Tom: I would try to sing along, but I was too busy constantly wondering if Taio Cruz got royalties.

Tim: Wait, I don’t hear that at…oh, yes there it is. Dammit, Tom.

Tom: Apologies for ruining the song for you. Anyway, yes, it’s certainly a tricky chorus for karaoke.

Tim: That chorus annoyed me the first time I heard it, because this is the sort of song I like to be able to sing along to, and this really does present a challenge. But, turns out it’s a fun challenge and once I’m done with that and actually singing along, ish, it’s a pretty good piece of pop. Production, vocal, melody, all good, like we’ve come to expect from Wiktoria, really. All I can really say is, isn’t it time she came over here?

Samir & Viktor – Odödlig

“Bring out the BRASS”

Tim: Bring out the BRASS, because Samir & Victor have gone ‘Immortal’.

Tom: In the comments, there are quite a few people accusing them of ripping off Daniel Adams-Ray’s Dum av Dig, a song I’ve not heard of. My brain immediately tried to place that three-note chorus as well, and ended up on Phil Collins’ One More Night, although I’m fairly sure I’ve heard a brass version of it somewhere.
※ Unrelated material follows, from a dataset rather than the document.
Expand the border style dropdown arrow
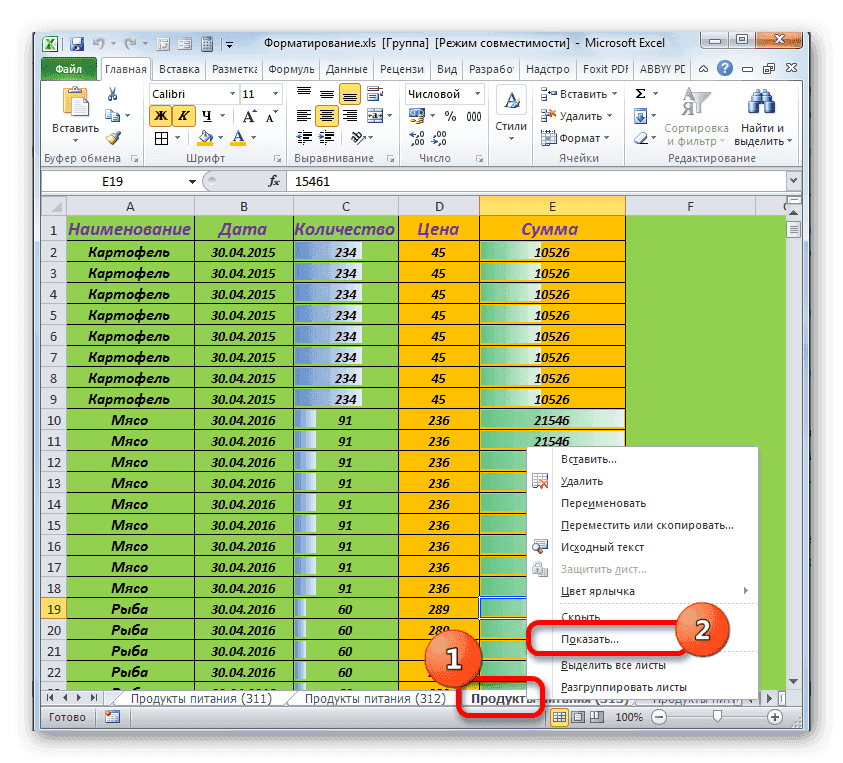The height and width of the screenshot is (763, 843). click(x=176, y=136)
None of those are even particularly close: it’s just that when you’ve got a three-word chorus, that’s a natural rhythm to use.

Tim: Summer’s here, last summer was great, and now we’re feeling bloody brilliant and ready to do it all over again, is the basic message of this, and. well, why not really? Energetic, as we’d expect. Triumphant, as we’d expect. A mostly shouty chorus, as we’d expect, though there is a pleasing amount of melody in there.

Tom: I’m always glad when you send me the studio track from these two. Like Jedward, the enthusiasm’s there when they’re performing live, but the vocals might not always be. Shouty choruses fit this pair.

Tim: All in all, a fun track, heralding the arrival of summer. JOYFUL, he writes, as he stares out of his window at a largely grey sky. Ehh, can’t have everything.